We highly recommend a relatively new local Web site, Its report on yesterday's indictments is titled "Will Balch Bingham Partner Turn Federal Witness?" From that post:

Looks likes Balch has seen the writing on the wall and appears to have thrown the indicted partners under the bus. (Putting them on administrative leave and deleting their Web pages.)

We note the silence from Steve McKinney. Will McKinney turn federal witness? Will he, too, start singing like a canary?

On his web page at Balch (since taken down), McKinney wrote, “I 'get the call’ when an environmental problem has developed and legal or strategic help is needed fast.”

So who called McKinney when Drummond needed help in suppressing the African-Americans in North Birmingham? Who did he report to about the Robinson Bribery scheme? Did any other partners or Balch lobbyists know about this scheme?

The post ends with this, which offers sound advice and sobering thoughts:

On that same now defunct web page, McKinney noted, “I come from a blue-collar home where education and a serious work ethic came in daily doses.”

Maybe its time to use blue-collar smarts to shorten one’s possible prison sentence, a potential death sentence.

At 62 years of age, even a 15 year federal prison term would mean McKinney could die in prison. Now that’s a bitter dose of reality.

As for the extraordinary comment we mentioned at the beginning of this post, it came from Gilbert's defense attorney -- Jack Sharman, a partner at Lightfoot Franklin and White. Before the indictments were announced, Sharman said, as stated at Alabama Political Reporter:

“Joel Gilbert is innocent of these charges,” Sharman said. “He did not bribe anyone. This is a case that never should have been brought. Joel represented a client in a legal dispute with the EPA, a powerful and, in this case, over-reaching federal agency. Everything he did while representing that client was lawful and ethical. He is a longtime partner at a leading law firm. A lawyer with a reputation for honesty and integrity, he did what is routine for good counselors to do for corporate and individual clients every day – he engaged a consultant through a written contract to perform real and lawful services.
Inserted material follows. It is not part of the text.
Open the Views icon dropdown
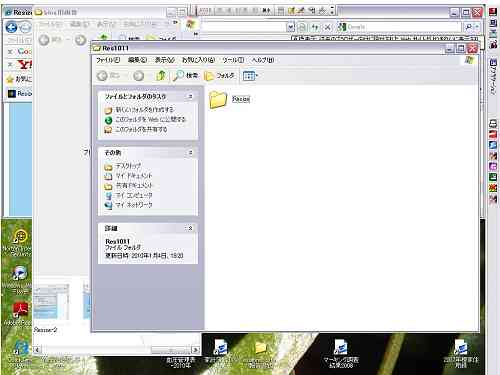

The way I read that, Sharman is saying: "The line between bribing someone and providing routine legal work is so thin that reasonable minds hardly can tell them apart." Gee, the Alabama State Bar should be delighted to learn that.

It's not unusual for members of the Lightfoot firm to make off-the-charts legal arguments. We've seen it in what we call "The House Case," a federal lawsuit that is on appeal before the Eleventh Circuit in Atlanta. The Lightfoot firm represents multiple defendants -- Marie Claire, Hearst Corp.,, and Yellowhammer News -- in "The House Case."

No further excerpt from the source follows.